Inheritance, especially from a cherished family member a donor may want to honor, can be a lever for a named gift or the establishment of an endowment. I worked with three daughters whose father had been a grateful patient. I had approached him about an estate gift, but he had never confirmed his intentions. When he died, I sent my sympathies to the family and approached the daughters about a named endowment to honor their father; they all contributed from their inheritances. Amazingly, turning 70 ½ is becoming a transforming tipping point. I was astonished when our own financial advisor counseled us to have a plan to “change up our philanthropy” when we could donate directly from our retirement assets. This tipping point is so common—and often gets an informational assist from an advisor—that I regularly query donors about their age and their knowledge of qualified charitable distributions (QCDs). A gift officer can have two critical conversations, particularly with single donors: (1) the benefits of a QCD gift and (2) designating their retirement assets for a charity. The “season of the 70s” is a pivotal time for donors to think through their philanthropic priorities; gift officers should be attuned to birthdates!

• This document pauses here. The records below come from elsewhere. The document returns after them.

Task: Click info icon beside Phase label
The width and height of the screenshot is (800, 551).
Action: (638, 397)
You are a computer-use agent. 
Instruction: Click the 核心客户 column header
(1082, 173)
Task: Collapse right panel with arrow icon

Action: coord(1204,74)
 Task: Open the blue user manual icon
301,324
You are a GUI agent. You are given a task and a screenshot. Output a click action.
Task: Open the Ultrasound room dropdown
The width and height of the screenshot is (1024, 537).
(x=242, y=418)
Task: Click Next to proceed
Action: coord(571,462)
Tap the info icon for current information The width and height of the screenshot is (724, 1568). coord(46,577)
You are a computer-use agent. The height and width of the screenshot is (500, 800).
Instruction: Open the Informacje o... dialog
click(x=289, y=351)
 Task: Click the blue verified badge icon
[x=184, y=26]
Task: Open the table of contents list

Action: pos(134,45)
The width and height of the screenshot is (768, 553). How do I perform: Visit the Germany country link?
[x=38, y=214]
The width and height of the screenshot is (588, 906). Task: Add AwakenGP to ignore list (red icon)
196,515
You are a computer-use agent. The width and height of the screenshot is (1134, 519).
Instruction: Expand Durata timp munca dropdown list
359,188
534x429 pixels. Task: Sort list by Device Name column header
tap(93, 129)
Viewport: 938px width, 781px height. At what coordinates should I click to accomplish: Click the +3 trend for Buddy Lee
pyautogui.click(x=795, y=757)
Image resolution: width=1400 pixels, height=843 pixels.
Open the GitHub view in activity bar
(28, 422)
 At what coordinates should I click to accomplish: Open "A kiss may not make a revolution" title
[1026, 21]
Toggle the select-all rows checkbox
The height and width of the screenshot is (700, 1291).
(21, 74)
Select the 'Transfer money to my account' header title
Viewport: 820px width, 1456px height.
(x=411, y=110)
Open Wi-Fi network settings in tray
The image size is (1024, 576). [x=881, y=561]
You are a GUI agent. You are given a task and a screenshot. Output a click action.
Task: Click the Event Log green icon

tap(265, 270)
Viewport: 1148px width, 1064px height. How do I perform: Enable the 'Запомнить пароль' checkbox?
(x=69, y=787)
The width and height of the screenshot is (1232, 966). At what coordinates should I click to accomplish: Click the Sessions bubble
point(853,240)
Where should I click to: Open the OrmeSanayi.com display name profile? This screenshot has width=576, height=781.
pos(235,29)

Among all the other financial transactions important in our donors’ lives, a liquidity event like selling a business can transform how a donor views philanthropy. Some donors open a donor-advised fund (DAF) at this time and have another asset to access for giving. Others think through their highest philanthropic priorities and establish funds directly at organizations. I worked with a retired physician who finally won a patent settlement, and he thoughtfully established endowments at organizations who had cultivated him during his long litigation. Their philanthropy was a chance for him and his wife to celebrate perseverance and values.
Because almost any donor can be a major donor through a bequest, I remember tipping points
cultivating almost any prospect. Revising estate plans (which researchers tell us occur at ages 38, 68, and 80) means that I look for those agerelated tipping points when working with donors (and what are they doing at these ages? Having children, retiring and losing a spouse, right?). You can plant a seed during a gift conversation that flowers later into a confirmed bequest or estate proceeds.
Gift officers who are cognizant of these life occurrences, who care about life’s tipping points, and come alongside donors, will reap benefits for their organizations and augment their daily work with these hopeful philanthropic triggers. I have found tipping points to help me sustain my enthusiasm for fundraising and initiate authentic conversations around these momentous life experiences.
Instead of scary pandemics fostering uncertainty, tipping points in fundraising can lead to good outcomes we can applaud.